[SOURCE DATA Boundary: Start]

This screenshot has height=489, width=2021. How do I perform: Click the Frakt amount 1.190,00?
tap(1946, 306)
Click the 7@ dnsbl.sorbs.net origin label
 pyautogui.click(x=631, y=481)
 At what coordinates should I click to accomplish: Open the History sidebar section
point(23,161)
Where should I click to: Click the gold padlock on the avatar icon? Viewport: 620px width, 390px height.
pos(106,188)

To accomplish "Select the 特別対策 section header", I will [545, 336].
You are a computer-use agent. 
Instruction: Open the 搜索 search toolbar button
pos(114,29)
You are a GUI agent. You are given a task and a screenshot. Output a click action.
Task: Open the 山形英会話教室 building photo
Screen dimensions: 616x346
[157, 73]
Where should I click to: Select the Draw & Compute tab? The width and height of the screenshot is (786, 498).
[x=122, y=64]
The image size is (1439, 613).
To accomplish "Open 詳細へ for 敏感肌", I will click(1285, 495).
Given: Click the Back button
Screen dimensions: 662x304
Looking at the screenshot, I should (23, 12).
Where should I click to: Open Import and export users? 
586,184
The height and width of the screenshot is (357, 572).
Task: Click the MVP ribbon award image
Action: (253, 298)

[SOURCE DATA Boundary: End]

# WORK INSTRUCTION
Write the records out again. Keep every line exactly as it is.

# FINISHED TASK
This screenshot has height=489, width=2021. How do I perform: Click the Frakt amount 1.190,00?
tap(1946, 306)
Click the 7@ dnsbl.sorbs.net origin label
 pyautogui.click(x=631, y=481)
 At what coordinates should I click to accomplish: Open the History sidebar section
point(23,161)
Where should I click to: Click the gold padlock on the avatar icon? Viewport: 620px width, 390px height.
pos(106,188)

To accomplish "Select the 特別対策 section header", I will [545, 336].
You are a computer-use agent. 
Instruction: Open the 搜索 search toolbar button
pos(114,29)
You are a GUI agent. You are given a task and a screenshot. Output a click action.
Task: Open the 山形英会話教室 building photo
Screen dimensions: 616x346
[157, 73]
Where should I click to: Select the Draw & Compute tab? The width and height of the screenshot is (786, 498).
[x=122, y=64]
The image size is (1439, 613).
To accomplish "Open 詳細へ for 敏感肌", I will click(1285, 495).
Given: Click the Back button
Screen dimensions: 662x304
Looking at the screenshot, I should (23, 12).
Where should I click to: Open Import and export users? 
586,184
The height and width of the screenshot is (357, 572).
Task: Click the MVP ribbon award image
Action: (253, 298)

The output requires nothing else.